Rent Adjustment Commission from left: Commissioner Beatrice Ferruzza, Commissioner Maxwell Sheldon, City Community Development Director John Prescott, Chairperson Lloyd Werthhamer, City Assistant Attorney Patrick Hehir, Commissioner Brenda Mohr Feldman, Commissioner Michael Silacci

A public hearing to determine if rent is going up on very low income seniors beyond what they can afford to pay has been continued to Jan. 24. The continuance came after a 5 hour hearing last night at City Hall. The hearing ran out of time before dozens of public speakers had a chance to be heard.

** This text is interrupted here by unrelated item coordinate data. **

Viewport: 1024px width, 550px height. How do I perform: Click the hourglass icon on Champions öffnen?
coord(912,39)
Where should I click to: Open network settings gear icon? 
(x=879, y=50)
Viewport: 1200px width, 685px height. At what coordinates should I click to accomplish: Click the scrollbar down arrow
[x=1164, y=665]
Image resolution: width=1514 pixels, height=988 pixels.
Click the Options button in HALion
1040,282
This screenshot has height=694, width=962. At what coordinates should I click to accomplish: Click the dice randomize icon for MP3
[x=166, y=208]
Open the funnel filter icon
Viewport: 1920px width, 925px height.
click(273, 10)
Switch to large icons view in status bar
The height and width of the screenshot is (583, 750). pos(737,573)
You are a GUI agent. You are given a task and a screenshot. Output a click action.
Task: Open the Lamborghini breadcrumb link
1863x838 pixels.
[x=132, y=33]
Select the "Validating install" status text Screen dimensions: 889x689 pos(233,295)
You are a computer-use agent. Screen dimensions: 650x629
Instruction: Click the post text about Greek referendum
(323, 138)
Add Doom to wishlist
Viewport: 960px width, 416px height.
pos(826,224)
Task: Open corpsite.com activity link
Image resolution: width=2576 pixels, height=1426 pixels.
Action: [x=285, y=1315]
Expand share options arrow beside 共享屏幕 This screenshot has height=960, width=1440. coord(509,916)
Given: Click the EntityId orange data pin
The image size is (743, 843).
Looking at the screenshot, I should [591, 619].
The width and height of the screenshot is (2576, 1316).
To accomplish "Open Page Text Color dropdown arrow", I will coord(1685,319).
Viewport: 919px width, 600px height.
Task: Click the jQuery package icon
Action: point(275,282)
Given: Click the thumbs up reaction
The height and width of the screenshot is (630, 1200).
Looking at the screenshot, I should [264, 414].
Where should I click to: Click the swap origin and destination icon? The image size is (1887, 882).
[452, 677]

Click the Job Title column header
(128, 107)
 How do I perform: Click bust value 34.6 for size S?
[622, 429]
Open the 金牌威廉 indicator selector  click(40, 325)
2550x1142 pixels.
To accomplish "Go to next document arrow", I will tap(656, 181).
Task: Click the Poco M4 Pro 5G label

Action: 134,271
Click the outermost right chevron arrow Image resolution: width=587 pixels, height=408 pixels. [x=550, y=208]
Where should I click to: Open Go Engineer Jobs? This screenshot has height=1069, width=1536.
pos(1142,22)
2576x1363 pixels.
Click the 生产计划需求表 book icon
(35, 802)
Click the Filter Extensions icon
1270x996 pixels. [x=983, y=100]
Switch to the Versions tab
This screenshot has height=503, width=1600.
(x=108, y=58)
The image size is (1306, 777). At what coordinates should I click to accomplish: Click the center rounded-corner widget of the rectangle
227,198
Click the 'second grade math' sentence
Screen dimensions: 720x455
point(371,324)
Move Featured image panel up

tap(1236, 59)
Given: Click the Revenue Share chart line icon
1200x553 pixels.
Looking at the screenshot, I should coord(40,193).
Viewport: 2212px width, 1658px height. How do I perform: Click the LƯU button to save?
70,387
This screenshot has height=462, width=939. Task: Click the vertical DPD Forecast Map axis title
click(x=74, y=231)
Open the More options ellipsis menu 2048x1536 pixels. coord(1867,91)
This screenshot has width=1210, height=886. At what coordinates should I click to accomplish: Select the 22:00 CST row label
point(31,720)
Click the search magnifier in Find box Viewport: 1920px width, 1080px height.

About 100 seniors sat politely as experts, lawyers and commissioners worked to decide their fates using algebra, ordinance wording and experts' opinions. Much of the time, those who would be greatly affected by the Rent Adjustment Commission decision could not hear or see what was going on. Tiny words on small charts displayed on TV screens were indiscernible. Voices were muffled as they came over the sound system.

Still, some of the seniors who make less than $1,000 per month sat there quietly as the property owner's request of raising their rent almost 500% to about $720 per month was considered. Some couldn't make it to the public hearing at all due to disabilities. The after dark hours--6 p.m. to 11 p.m.--prohibited their attendance. Some were not at the hearing because they were celebrating Hanukah.

The average age of those attending was 80. All had white or gray hair. Many had hearing aids and thick glasses. Some had walkers, disability scooters or canes. Their clothes were simple, no designer fashions. Their bodies lacked jewelry except for a few gold wedding bands. Shoes were well worn. Oxygen tanks that only last 4 hours each were in use.

Among those who could not attend was a 73-year-old mobile home park resident who had a stroke on Nov. 18. Her daughter Kerri Conaway wrote a letter included in public comments saying, "Since receiving notice in early October of the potential rent increase, my mom has been a complete nervous wreck, to say the least...and I AM SURE that this is what caused her stroke!"

Chandra Spencer, attorney for Rancho Mobile Home Park tenantsAccording to Ranch Mobile Home Park resident Valerie Hopkins, another stroke victim has died, a person was hospitalized with a bleeding ulcer and another resident was treated for nervous exhaustion since the residents were told their rent could go up.

Now they wait some more. Meanwhile, residents of Conejo Mobile Home Park are dealing with their park's closing, Vallecito Mobile Home Park residents await news on how much they must pay for the land their coaches are on as the park is converted to a co-op and Thunderbird Oaks Mobile Home Park faces a Rent Adjustment Commission Hearing on January 10, 2011.